---------- SELECTED PASSAGE ----------

Because you are able to take Xeloda or generic Capecitabine at home or work, you will have more time to do other things instead of sitting in a hospital or treatment center hooked up to an IV. The generic alternative is not manufactured by the company that makes the brand product.
When taken as directed, Xeloda is absorbed into your tissues where it changes from an inactive drug to being converted into 5-fluorouracil (5-FU). Once converted, 5-FU works its magic to inhibit the activity that is essential for cell survival, resulting in cell cycle arrest and eventual cell death.
When treating mCRC, Xeloda is usually taken with Leucovorin, a vitamin that works as a chemo-protectant in order to enhance the effectiveness of Xeloda. Leucovorin is also available as an oral medication but your oncologist may recommend having Leucovorin intravenously.
Tell your doctor if you are pregnant, trying to become pregnant, or are breast feeding as Xeloda may be harmful to your unborn or nursing baby. Explain other medical conditions or allergies you have to your doctor and list all OTC and Rx drugs you take or use, including herbal remedies and vitamin supplements. Your doctor can then determine if Xeloda is safe for you to take.

----------

ACTIVITIES:
1) In the passage on Xeloda, what does the drug become once it is absorbed into the tissues?
2) Resume the passage on Xeloda after its final sentence.
The records play no part in any task.

---------- PROVIDED RECORDS ----------

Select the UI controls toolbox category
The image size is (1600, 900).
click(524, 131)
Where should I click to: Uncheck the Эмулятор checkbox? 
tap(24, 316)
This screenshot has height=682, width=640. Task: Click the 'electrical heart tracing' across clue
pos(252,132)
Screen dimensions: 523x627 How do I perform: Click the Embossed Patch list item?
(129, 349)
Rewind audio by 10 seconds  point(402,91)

----------
---------- PROVIDED RECORDS ----------

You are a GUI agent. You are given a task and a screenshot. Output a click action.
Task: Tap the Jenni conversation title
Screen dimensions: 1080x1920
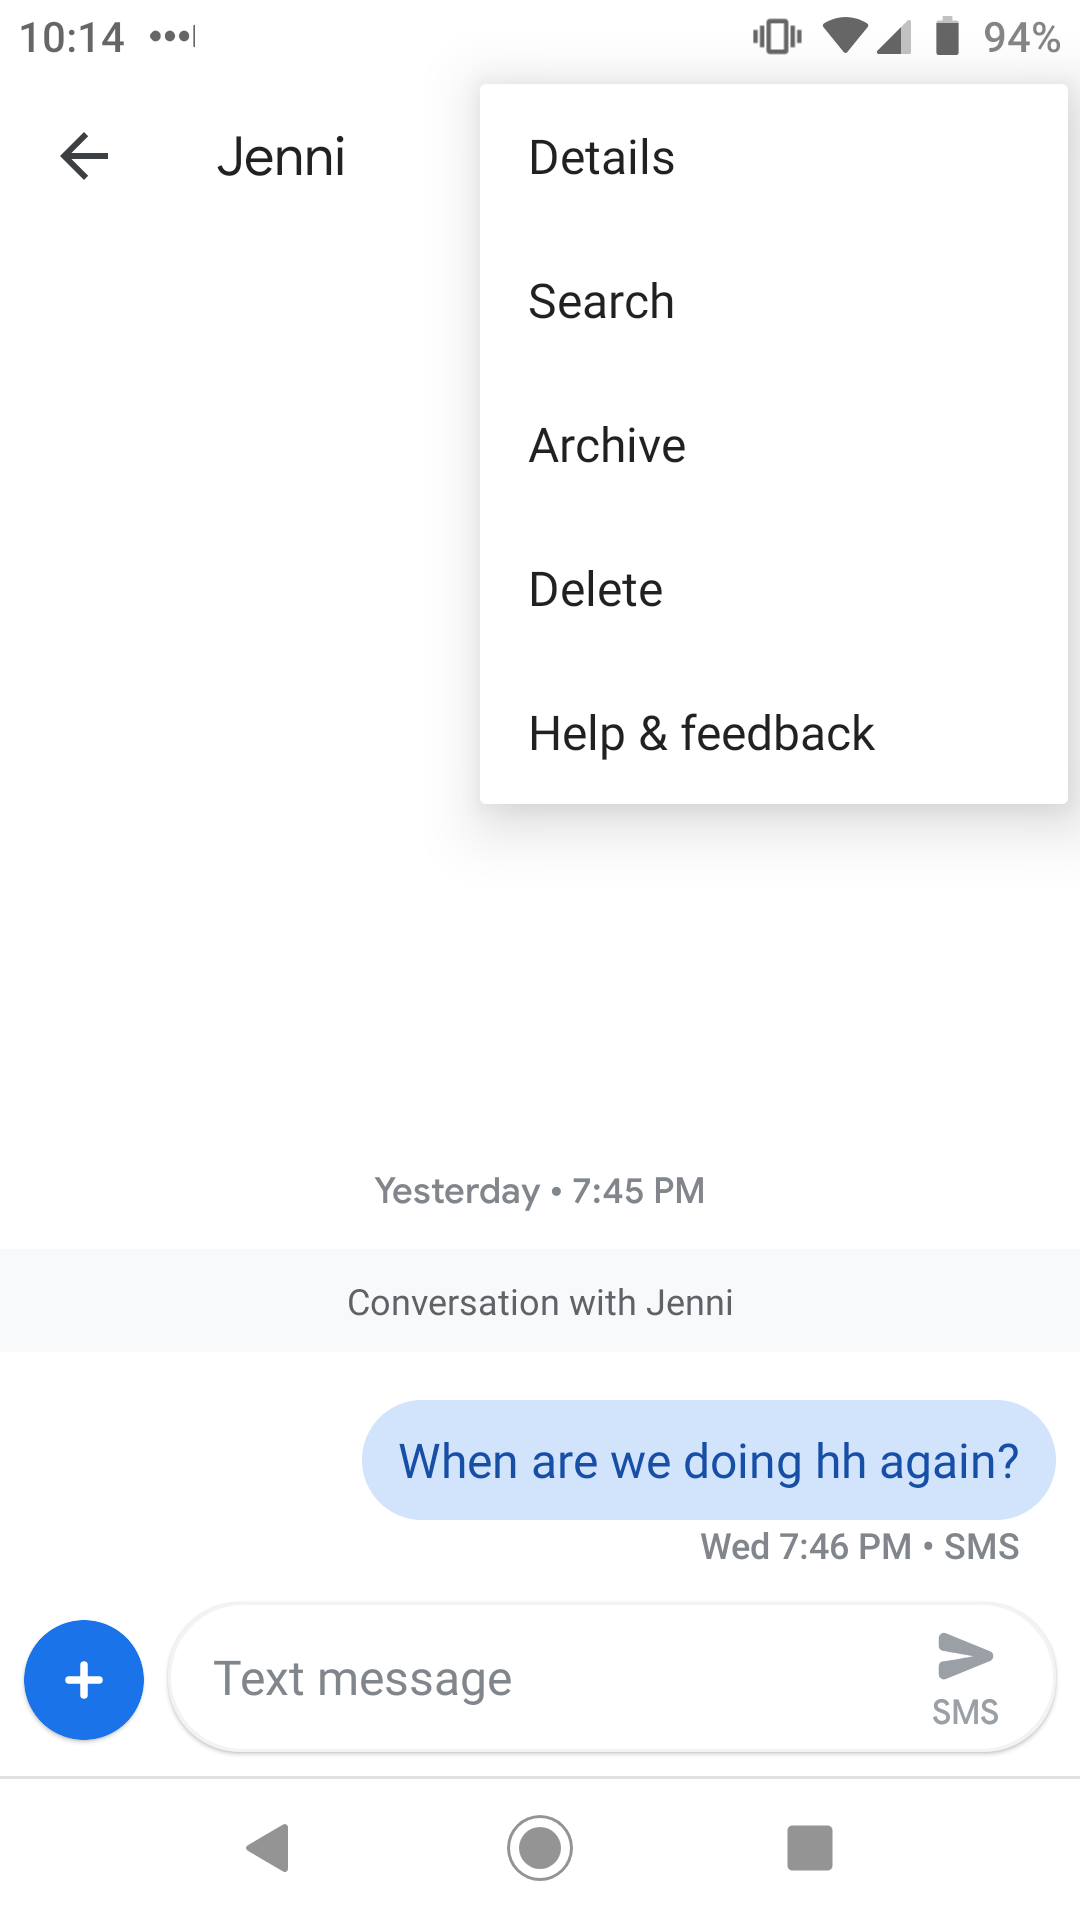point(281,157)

----------

ANSWERS BELOW:
1) It is converted into 5-fluorouracil (5-FU).

2)
All medications should be kept out of children’s reach. Until you know how your body will react to Xeloda, you should not attempt any tasks that require you to be alert. Do not start, stop, or change the dosage of any current drugs you take or use without consulting with your doctor first as this could affect how Xeloda will work for you.
If you experience anything unusual while taking Xeloda, including tingling or burning in your hands or feet, confusion, extreme fatigue, fever, or yellowing of your skin or eyes, call your doctor.